Finding 2022-003: Payroll Allocations Information on the Federal Programs: 98.001 Criteria or Specific Requirement (Including Statutory, Regulatory, or Other Citation): 2 CFR 200.430 Compensation – personal services, section (i) indicates that charges to Federal awards for salaries and wages must be based on records that accurately reflect the work performed, and that such records be supported by a system of internal control which provides reasonable assurance that the charges are accurate, allowable, and properly allocated. Condition: InterAction has a timekeeping system in place that provides for employees to record hours worked to specific cost objectives, including to US Government grants.

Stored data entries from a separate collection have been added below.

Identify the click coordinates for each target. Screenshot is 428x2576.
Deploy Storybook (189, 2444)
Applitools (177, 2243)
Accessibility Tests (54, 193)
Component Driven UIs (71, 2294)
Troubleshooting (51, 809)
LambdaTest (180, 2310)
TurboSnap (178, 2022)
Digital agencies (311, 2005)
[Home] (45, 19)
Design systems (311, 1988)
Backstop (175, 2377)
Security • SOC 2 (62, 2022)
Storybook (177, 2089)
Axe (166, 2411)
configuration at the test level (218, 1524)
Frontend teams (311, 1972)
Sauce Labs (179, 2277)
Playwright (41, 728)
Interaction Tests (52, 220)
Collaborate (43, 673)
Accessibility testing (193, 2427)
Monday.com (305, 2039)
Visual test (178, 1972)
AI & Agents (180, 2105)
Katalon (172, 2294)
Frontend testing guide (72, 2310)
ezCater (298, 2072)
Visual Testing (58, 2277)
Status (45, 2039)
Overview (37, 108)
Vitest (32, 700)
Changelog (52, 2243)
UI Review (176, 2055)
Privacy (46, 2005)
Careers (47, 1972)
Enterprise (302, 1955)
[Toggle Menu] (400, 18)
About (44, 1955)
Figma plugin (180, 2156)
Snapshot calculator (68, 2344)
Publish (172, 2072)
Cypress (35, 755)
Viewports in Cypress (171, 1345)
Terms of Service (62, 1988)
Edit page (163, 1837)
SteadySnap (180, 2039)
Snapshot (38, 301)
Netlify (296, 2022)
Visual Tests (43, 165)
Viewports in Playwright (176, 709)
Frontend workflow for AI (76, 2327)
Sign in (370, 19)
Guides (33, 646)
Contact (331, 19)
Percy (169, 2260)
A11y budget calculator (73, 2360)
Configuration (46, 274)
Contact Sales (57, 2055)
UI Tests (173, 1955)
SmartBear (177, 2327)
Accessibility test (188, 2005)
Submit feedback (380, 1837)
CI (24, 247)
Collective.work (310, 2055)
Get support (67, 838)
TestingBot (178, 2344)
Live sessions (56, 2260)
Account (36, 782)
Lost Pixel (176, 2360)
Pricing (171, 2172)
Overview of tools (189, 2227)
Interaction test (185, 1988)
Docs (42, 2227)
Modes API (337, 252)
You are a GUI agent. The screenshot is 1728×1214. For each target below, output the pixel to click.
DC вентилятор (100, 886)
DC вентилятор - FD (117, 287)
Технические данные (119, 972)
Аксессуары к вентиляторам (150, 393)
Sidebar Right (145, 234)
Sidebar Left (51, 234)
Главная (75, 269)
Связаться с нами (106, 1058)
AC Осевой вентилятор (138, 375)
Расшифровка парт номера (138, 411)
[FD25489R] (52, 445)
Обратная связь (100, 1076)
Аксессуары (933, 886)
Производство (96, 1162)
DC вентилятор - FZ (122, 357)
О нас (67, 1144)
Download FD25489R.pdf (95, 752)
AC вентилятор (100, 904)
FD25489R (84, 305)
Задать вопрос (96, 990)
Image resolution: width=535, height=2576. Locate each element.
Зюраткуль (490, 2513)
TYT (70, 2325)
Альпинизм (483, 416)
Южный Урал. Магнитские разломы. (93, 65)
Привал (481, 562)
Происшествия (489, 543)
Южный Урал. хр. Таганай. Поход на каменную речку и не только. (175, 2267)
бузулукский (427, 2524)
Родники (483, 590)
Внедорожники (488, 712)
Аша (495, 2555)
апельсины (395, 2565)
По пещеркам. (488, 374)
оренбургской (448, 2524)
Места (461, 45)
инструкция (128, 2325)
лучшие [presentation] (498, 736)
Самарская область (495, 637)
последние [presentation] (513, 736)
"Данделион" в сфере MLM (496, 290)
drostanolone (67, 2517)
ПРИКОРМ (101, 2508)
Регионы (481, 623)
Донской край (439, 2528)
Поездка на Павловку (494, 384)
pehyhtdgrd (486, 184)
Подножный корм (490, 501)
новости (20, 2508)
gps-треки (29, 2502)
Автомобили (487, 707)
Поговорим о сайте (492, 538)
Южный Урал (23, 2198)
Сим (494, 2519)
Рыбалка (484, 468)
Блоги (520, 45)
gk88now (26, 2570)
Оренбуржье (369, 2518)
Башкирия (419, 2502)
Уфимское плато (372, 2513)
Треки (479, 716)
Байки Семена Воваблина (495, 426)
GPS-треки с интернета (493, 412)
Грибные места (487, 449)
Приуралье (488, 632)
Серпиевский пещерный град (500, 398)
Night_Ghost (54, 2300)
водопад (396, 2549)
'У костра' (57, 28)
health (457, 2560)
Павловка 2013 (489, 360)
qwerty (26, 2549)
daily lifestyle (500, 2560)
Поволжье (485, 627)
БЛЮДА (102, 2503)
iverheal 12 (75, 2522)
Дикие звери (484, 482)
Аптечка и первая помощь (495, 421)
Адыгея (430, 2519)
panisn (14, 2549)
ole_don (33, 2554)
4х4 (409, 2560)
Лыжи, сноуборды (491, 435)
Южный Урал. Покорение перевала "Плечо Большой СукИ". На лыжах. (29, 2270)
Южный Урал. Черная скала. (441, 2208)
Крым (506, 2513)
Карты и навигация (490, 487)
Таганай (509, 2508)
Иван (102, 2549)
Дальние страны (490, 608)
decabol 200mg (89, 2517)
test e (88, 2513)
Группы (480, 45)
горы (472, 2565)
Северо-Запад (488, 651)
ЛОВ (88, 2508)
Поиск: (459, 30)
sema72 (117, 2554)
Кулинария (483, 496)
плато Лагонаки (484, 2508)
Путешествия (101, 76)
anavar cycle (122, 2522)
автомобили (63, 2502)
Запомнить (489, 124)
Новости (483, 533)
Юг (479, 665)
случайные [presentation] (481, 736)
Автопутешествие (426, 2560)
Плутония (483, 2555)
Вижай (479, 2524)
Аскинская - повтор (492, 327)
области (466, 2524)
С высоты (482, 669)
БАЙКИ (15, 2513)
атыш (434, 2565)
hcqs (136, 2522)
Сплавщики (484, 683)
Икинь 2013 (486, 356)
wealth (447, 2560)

We reviewed the allocation system during the audit, and noted that it automatically and accurately calculates values to be charged to each project reflective of the time recorded by employees. However we noted that in several cases the allocation amounts as per the timekeeping system were different from the amounts ultimately recorded within InterAction's general ledger. While the differences were not significant, these discrepancies indicate a deficiency in the internal controls around recording of salary expenditures to projects. Cause: The primary cause appears to be human error, and the result of manual recordkeeping. Effect or Potential Effect: Salary expenditures that are not charged in accordance with the standards referenced above may be questioned or disallowed by the donor. Questioned Costs: Undetermined Context: Our procedures included testing a sample of 40 salary transactions. We noted variances of the nature described above for 36 of the 40 samples tested. The issue appears to be systemic. Identification as a Repeat Finding, if Applicable: N/A. Recommendation: We recommend that management revisit its procedures for transferring data from the timekeeping system to the general ledger and implement proper internal controls to ensure that the amounts of salary expenditures charged to grants in the general ledger reconcile to the amounts calculated by the timekeeping system.